Ex-policial do Bope, Lessa seria ligado ao grupo de matadores conhecido como “Escritório do Crime“, que presta serviço à cúpula do Jogo do Bicho. Quem também fazia parte desse grupo era Adriano da Nóbrega, assassinado em fevereiro de 2020 na Bahia. 

O delegado Giniton Lages saiu do cargo logo após as prisões, substituído pelo delegado Daniel Rosa. Seria a primeira das cinco mudanças na chefia da DH ao longo das investigações.

Em outubro de 2019, em seu último ato como PGR, Dodge acusou Brazão de ter arquitetado Ferreirinha como testemunha falsa do caso e de obstrução de justiça.

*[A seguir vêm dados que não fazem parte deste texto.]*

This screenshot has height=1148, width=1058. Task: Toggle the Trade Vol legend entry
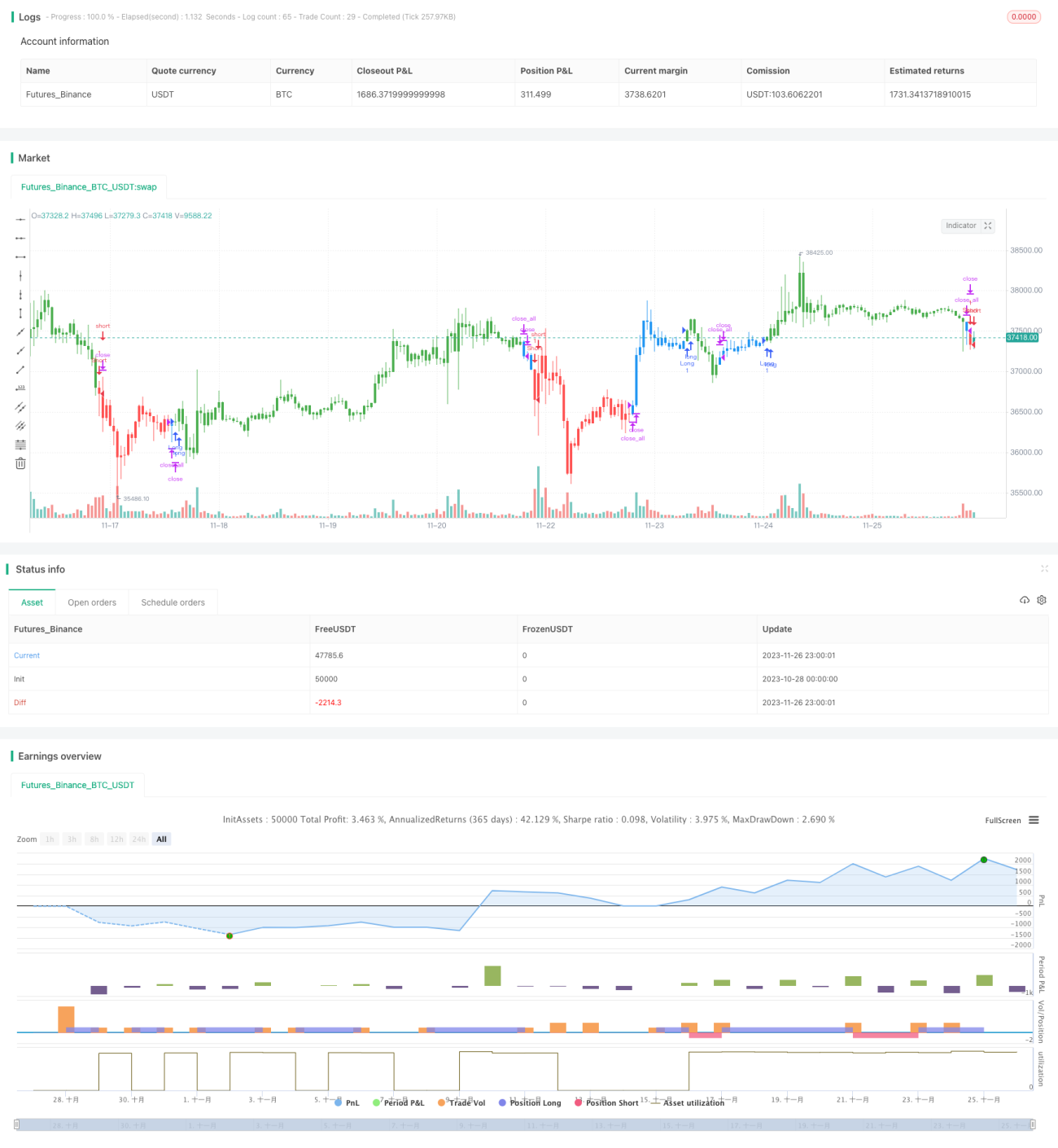click(x=461, y=1102)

Ela usou como base o relatório da PF sobre o andamento das investigações do caso Marielle. Mais uma vez, houve o pedido de federalização do caso.  A federalização, no entanto, foi negada pelo STJ.

A família de Marielle Franco também temia a federalização nesse momento. Era o primeiro ano do governo Bolsonaro e havia o temor que, com o Ministério da Justiça dirigido por Sergio Moro, houvesse interferências políticas na Polícia Federal que atrapalhasse o curso das investigações.

Khristian e Lorenzo Pompilio, também delegado da PF, virariam réus por extorsão e obstrução de justiça. As acusações são do MPF. Em março de 2023, o Superior Tribunal de Justiça rejeitou a denúncia contra Brazão por obstrução de justiça. 

·        Polícia Federal volta ao caso no governo Lula

Em fevereiro de 2023, a Polícia Federal abriu um novo inquérito para investigar os mandantes dos atentados que vitimou Marielle e Anderson, a pedido do Ministério da Justiça. Lula havia acabado de tomar posse. Um dos principais compromissos públicos assumidos pelo seu então ministro da Justiça, Flávio Dino, foi o de resolver o caso.

A partir de então, a investigação voltou a ter novidades. Élcio de Queiroz, acusado de ser o motorista,  firmou acordo de delação premiada em julho deste ano. Ele confessou a participação dele e de Lessa no crime. E ainda acusou a Polícia Civil do Rio de tentar extorqui-los para impedir a investigação.

Em outubro, o caso que apura os possíveis mandantes subiu ao STJ. E novamente o nome de Brazão voltou a circular. Por ter recuperado o cargo de conselheiro do TCE, em março de 2023, ele possui foro privilegiado e, portanto, só pode ser julgado em instâncias superiores. 

A suspeita se concretizou com o acordo de delação firmado por Lessa. O Intercept noticiou, em primeira mão, que ele delatou Brazão como um dos mandantes do assassinato de Marielle Franco.

A delação de Lessa falta ser homologada no STJ. Ainda há dúvidas sobre qual seria a real motivação de Domingos Brazão. Uma das hipóteses é que ele teria agido por vingança contra Marcelo Freixo, seu ex-colega na Assembleia Legislativa do Rio de Janeiro, que o denunciou na CPI das Milícias, em 2008, e também na Operação Cadeia Velha, que prendeu figuras do MDB, ex-partido de Brazão.

Outra hipótese é uma disputa de terra na zona oeste do Rio de Janeiro, área de domínio de Domingos Brazão. Havia uma disputa de terra nessa área para regularização de um condomínio e a vereadora trabalhava para que a região fosse classificada como de interesse social.